Escalate Life Sciences
Fresh trial data fortify position of Roche's oral therapy in spinal muscular atrophy battleground

With an FDA decision date looming, Roche on Wednesday unveiled positive pivotal data on its blockbuster-bound oral spinal muscular atrophy (SMA) drug in patients with the most severe form of the muscle-wasting disease.
The FDA is set to make its decision on the therapy, risdiplam, by May 24. It is expected to compete with Biogen’s Spinraza and Novartis’ Zolgensma.
Partnered with PTC Therapeutics, the Roche drug was tested in 41 patients aged 1-7 months with type 1 SMA, a rare genetic muscle-wasting disease. The trial, dubbed FIREFISH, measured efficacy via the proportion of infants sitting without support after 12 months of treatment, and longer.
The data follows another positive trial, the pivotal SUNFISH trial, meeting the threshold for change from baseline in motor function after one year of treatment in patients with type 2 or 3 SMA between 2 and 25 years old.
The new Roche data further highlights the threat that Roche and partner PTC pose in the SMA space for Biogen, which secured the first-ever SMA approval and has since been dosed in over 9,300 patients, Credit Suisse’s Evan Seigerman wrote in a note.
“While the impact of Novartis’ Zolgensma has been relatively muted, we think that the likely approval and launch of risdiplam could impact Biogen’s Spinraza franchise,” he said. “We also think that Roche could price risdiplam below Spinraza to help encourage use – especially in T2 or T3 patients.”
Spinraza, an antisense oligonucleotide, is injected in the spine every four months following initial loading doses. Zolgensma, a gene-therapy, is designed to be a one-shot cure, while risdiplam is a daily oral treatment, engineered to work by tweaking how the SMN2 gene is spliced, which raises functional SMN protein levels in both the central nervous system and peripheral tissues.
SMA is rare, affecting 1 per 8,000 to 10,000 people globally, but represents a lucrative battleground for these drugmakers. Spinraza, launched in late 2016, carries a list price of $750,000 for the first year and $375,000 annually thereafter. Zolgensma — only approved for patients under the age of 2 — caused sticker shock with its $2.1 million price tag and the inevitable pushback from payers, although Novartis has emphasized that its five-year installment plan and curative potential makes it worth it.
With Roche’s plan to make risdiplam cheaper than Spinraza, and the appeal of oral administration could make the drug an even bigger threat to the Spinraza franchise — which generated more than $1.5 billion in the first three quarters of 2019 — compared to the world’s most expensive therapy, Zolgensma.

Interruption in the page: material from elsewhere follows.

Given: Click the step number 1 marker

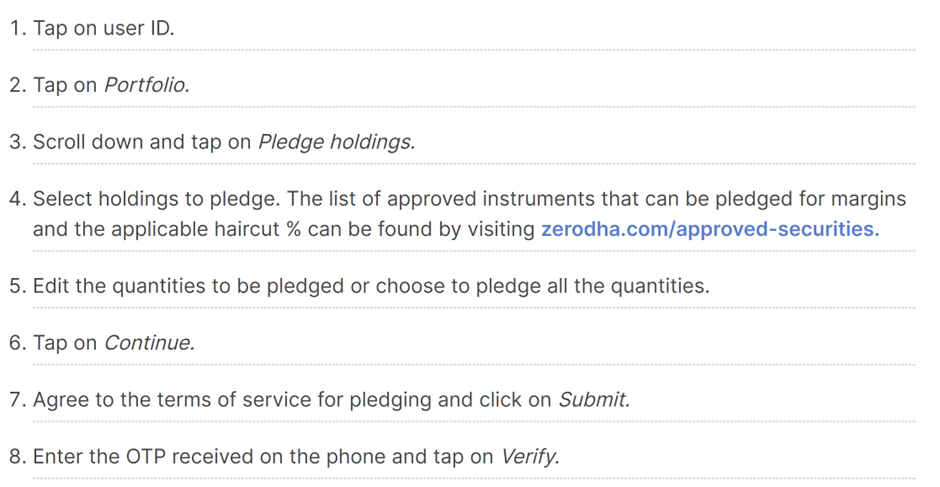Looking at the screenshot, I should pos(17,28).
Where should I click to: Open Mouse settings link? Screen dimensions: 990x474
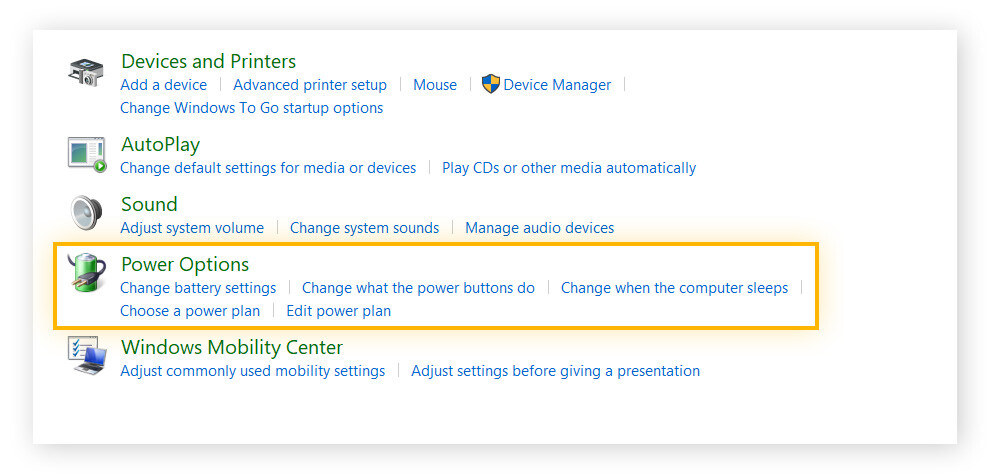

Seigerman forecast $2.21 billion in global Spinraza sales for 2020, and estimated that number would shrink to $1.79 billion by 2022. “Spinraza is not core to our thesis at this point (yet still important), as any revenue declines seen from Spinraza could be made up for from aducanumab (if approved),” he wrote.
As for risdiplam, approval is all but certain. Cowen analysts in November forecast sales of about $2.7 billion in 2026.